Pixel coordinate grounding data:
================================

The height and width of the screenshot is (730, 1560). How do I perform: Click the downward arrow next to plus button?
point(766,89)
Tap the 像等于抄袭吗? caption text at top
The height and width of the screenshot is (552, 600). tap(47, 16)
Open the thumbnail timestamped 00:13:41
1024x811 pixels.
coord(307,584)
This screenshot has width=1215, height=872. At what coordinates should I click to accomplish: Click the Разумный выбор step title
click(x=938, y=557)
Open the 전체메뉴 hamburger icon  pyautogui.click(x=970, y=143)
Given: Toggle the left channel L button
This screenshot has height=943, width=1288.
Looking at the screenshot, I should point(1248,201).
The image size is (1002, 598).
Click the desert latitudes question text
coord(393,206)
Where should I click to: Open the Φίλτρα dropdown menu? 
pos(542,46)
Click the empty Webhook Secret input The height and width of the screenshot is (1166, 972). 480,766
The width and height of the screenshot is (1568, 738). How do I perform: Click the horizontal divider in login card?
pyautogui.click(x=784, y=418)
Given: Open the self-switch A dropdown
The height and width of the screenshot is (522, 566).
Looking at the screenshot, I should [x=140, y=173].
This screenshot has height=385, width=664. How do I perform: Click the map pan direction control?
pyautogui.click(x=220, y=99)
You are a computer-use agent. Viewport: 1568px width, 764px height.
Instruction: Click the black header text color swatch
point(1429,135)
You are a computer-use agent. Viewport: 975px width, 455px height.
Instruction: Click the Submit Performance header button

================================

» Brief
Copy every line above exactly.

» Result of the task
The height and width of the screenshot is (730, 1560). How do I perform: Click the downward arrow next to plus button?
point(766,89)
Tap the 像等于抄袭吗? caption text at top
The height and width of the screenshot is (552, 600). tap(47, 16)
Open the thumbnail timestamped 00:13:41
1024x811 pixels.
coord(307,584)
This screenshot has width=1215, height=872. At what coordinates should I click to accomplish: Click the Разумный выбор step title
click(x=938, y=557)
Open the 전체메뉴 hamburger icon  pyautogui.click(x=970, y=143)
Given: Toggle the left channel L button
This screenshot has height=943, width=1288.
Looking at the screenshot, I should point(1248,201).
The image size is (1002, 598).
Click the desert latitudes question text
coord(393,206)
Where should I click to: Open the Φίλτρα dropdown menu? 
pos(542,46)
Click the empty Webhook Secret input The height and width of the screenshot is (1166, 972). 480,766
The width and height of the screenshot is (1568, 738). How do I perform: Click the horizontal divider in login card?
pyautogui.click(x=784, y=418)
Given: Open the self-switch A dropdown
The height and width of the screenshot is (522, 566).
Looking at the screenshot, I should [x=140, y=173].
This screenshot has height=385, width=664. How do I perform: Click the map pan direction control?
pyautogui.click(x=220, y=99)
You are a computer-use agent. Viewport: 1568px width, 764px height.
Instruction: Click the black header text color swatch
point(1429,135)
You are a computer-use agent. Viewport: 975px width, 455px height.
Instruction: Click the Submit Performance header button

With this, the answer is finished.